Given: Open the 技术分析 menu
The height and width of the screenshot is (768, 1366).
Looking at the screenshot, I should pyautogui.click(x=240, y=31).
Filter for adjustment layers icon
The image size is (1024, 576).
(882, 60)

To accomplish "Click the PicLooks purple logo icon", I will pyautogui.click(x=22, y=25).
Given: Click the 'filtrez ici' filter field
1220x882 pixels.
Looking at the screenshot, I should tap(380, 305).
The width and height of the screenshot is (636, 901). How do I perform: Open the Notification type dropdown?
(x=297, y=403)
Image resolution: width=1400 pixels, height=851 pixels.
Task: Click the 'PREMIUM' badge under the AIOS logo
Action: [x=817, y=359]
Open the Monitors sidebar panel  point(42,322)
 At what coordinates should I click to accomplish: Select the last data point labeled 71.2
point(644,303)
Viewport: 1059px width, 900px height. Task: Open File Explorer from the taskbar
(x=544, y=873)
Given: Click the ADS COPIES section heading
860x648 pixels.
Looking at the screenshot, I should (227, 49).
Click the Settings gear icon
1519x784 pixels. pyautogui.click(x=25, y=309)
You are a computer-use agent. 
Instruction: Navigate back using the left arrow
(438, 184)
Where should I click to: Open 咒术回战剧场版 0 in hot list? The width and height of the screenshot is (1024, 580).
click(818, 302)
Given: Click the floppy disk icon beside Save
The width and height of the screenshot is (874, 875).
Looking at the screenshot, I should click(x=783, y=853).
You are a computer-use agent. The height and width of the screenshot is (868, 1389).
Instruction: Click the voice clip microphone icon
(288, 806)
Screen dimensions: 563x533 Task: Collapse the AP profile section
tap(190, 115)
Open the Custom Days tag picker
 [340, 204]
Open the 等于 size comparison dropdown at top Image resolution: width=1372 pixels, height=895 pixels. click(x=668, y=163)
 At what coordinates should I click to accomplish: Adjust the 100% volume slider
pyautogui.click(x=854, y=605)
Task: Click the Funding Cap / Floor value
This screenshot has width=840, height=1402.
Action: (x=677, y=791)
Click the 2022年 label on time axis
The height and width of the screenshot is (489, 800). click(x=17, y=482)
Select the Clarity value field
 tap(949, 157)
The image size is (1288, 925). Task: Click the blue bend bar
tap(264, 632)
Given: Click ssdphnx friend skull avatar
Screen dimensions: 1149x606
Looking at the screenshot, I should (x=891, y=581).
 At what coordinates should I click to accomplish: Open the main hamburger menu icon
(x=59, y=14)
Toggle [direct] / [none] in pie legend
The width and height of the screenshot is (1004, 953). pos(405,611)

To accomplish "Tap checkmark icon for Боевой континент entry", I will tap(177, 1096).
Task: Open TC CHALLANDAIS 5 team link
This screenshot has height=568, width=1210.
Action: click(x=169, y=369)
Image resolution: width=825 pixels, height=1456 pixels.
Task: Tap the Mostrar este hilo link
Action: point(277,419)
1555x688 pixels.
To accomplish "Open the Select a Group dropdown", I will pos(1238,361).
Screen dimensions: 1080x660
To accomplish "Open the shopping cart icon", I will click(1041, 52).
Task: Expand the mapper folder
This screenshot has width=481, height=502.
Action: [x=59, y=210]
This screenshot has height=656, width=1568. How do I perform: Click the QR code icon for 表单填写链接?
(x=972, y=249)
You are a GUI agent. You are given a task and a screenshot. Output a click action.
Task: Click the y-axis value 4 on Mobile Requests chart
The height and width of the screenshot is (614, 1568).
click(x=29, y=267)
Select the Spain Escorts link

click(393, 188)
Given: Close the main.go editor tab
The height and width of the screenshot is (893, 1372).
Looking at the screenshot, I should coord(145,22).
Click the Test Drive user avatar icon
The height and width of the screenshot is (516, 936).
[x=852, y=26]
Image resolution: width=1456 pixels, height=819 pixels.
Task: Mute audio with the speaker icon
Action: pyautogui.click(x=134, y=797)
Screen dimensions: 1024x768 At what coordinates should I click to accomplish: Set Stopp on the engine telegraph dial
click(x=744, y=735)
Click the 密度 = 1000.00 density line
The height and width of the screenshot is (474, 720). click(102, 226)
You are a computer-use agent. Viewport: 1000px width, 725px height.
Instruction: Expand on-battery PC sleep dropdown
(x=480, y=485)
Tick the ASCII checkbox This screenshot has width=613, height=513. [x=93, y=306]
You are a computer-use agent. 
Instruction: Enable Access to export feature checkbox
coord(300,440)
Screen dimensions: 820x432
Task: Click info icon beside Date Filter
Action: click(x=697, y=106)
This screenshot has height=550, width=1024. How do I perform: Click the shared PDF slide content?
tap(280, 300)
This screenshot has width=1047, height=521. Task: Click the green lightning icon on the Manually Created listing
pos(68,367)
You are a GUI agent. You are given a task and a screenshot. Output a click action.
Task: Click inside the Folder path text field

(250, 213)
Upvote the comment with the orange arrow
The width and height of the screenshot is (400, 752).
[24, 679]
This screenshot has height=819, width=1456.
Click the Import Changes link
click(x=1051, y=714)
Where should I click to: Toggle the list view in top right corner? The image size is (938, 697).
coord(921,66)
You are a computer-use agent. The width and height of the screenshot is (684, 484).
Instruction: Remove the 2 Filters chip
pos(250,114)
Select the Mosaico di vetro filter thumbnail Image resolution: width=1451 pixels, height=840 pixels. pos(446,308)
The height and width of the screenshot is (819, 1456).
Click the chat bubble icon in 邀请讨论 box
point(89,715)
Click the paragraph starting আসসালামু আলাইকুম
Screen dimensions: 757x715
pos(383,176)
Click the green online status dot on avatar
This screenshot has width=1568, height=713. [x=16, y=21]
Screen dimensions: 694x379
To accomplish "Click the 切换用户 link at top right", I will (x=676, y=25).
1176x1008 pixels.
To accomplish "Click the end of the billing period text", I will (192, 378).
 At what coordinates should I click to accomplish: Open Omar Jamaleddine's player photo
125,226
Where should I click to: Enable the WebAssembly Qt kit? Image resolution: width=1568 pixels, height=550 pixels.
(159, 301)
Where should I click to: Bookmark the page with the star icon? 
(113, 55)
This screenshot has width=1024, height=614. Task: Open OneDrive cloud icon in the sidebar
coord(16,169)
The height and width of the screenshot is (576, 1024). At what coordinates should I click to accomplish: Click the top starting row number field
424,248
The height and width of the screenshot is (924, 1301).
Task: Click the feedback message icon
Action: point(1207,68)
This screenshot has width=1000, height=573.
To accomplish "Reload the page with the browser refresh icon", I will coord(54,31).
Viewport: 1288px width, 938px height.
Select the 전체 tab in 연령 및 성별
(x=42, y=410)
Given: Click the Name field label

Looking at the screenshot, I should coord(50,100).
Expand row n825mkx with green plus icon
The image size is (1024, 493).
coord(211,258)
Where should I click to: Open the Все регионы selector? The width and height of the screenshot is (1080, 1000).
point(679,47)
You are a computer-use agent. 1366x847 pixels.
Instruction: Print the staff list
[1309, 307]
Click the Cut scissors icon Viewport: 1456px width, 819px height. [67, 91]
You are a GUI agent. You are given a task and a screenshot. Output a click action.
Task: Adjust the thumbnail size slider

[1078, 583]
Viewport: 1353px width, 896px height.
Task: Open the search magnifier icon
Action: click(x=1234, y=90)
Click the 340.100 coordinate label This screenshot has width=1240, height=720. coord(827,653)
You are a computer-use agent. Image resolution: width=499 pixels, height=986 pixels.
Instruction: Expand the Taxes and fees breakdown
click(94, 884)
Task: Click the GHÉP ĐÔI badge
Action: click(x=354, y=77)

________

Task brief: Could you reproduce, word for word, every line between the one containing "The width and height of the screenshot is (636, 901)." and the one containing "Open the 等于", inclusive?

Expected answer:
The width and height of the screenshot is (636, 901). How do I perform: Open the Notification type dropdown?
(x=297, y=403)
Image resolution: width=1400 pixels, height=851 pixels.
Task: Click the 'PREMIUM' badge under the AIOS logo
Action: [x=817, y=359]
Open the Monitors sidebar panel  point(42,322)
 At what coordinates should I click to accomplish: Select the last data point labeled 71.2
point(644,303)
Viewport: 1059px width, 900px height. Task: Open File Explorer from the taskbar
(x=544, y=873)
Given: Click the ADS COPIES section heading
860x648 pixels.
Looking at the screenshot, I should (227, 49).
Click the Settings gear icon
1519x784 pixels. pyautogui.click(x=25, y=309)
You are a computer-use agent. 
Instruction: Navigate back using the left arrow
(438, 184)
Where should I click to: Open 咒术回战剧场版 0 in hot list? The width and height of the screenshot is (1024, 580).
click(818, 302)
Given: Click the floppy disk icon beside Save
The width and height of the screenshot is (874, 875).
Looking at the screenshot, I should click(x=783, y=853).
You are a computer-use agent. The height and width of the screenshot is (868, 1389).
Instruction: Click the voice clip microphone icon
(288, 806)
Screen dimensions: 563x533 Task: Collapse the AP profile section
tap(190, 115)
Open the Custom Days tag picker
 [340, 204]
Open the 等于 size comparison dropdown at top Image resolution: width=1372 pixels, height=895 pixels. click(x=668, y=163)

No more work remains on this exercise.